To make the file manager general-purpose, an abstract class is used to ensure the objects being written to a file contain a method to convert them to a string.

The PrintableObject.h abstract class. This class ensures the objects being written to a file implement the getPrintString() method.

This abstract class ensures the objects being written to the file(s) implement the getPrintString() method. The return value of this method is what is written to a file followed by a line break. A very simple example implementation might look like this PrintableInt class which was used to test the file manager

An example implementation of a printable object (PrintableObject).

This is a very rudimentary example. The PrintableInt class stores an integer value and, when being printed, returns the string representation of that value using the standard library’s to_string(…) function.

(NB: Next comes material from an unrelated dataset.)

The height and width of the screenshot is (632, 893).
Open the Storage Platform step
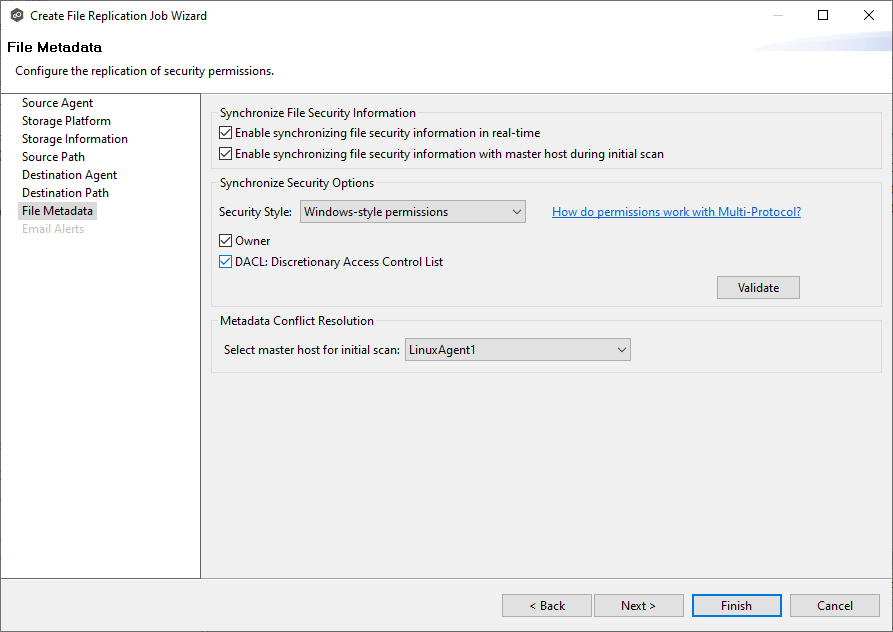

Writing Files Happens Off the Main Thread

To maintain computational efficiency, the file writing jobs shouldn’t take compute time from the main thread (which in my case should be processing Latin squares). Because of this, the file manager has a manager thread that is maintained by the class which handles all of the file writing and job dequeuing. To implement this control, the FileManager class definition looks like this

First, a JobVector type is defined as a std::vector of PrintableObjects. After trying to manage the <‘s and >’s while developing this class, I decided a type definition was appropriate (plus it’s a lot of typing). Next, a FileManagerException class is defined which extends the runtime_error class. This is for the sake of convenience as runtime errors can sometimes be difficult to find. When an instance of the FileMangerException is thrown at runtime it is much easier to find, in general, where the error is coming from.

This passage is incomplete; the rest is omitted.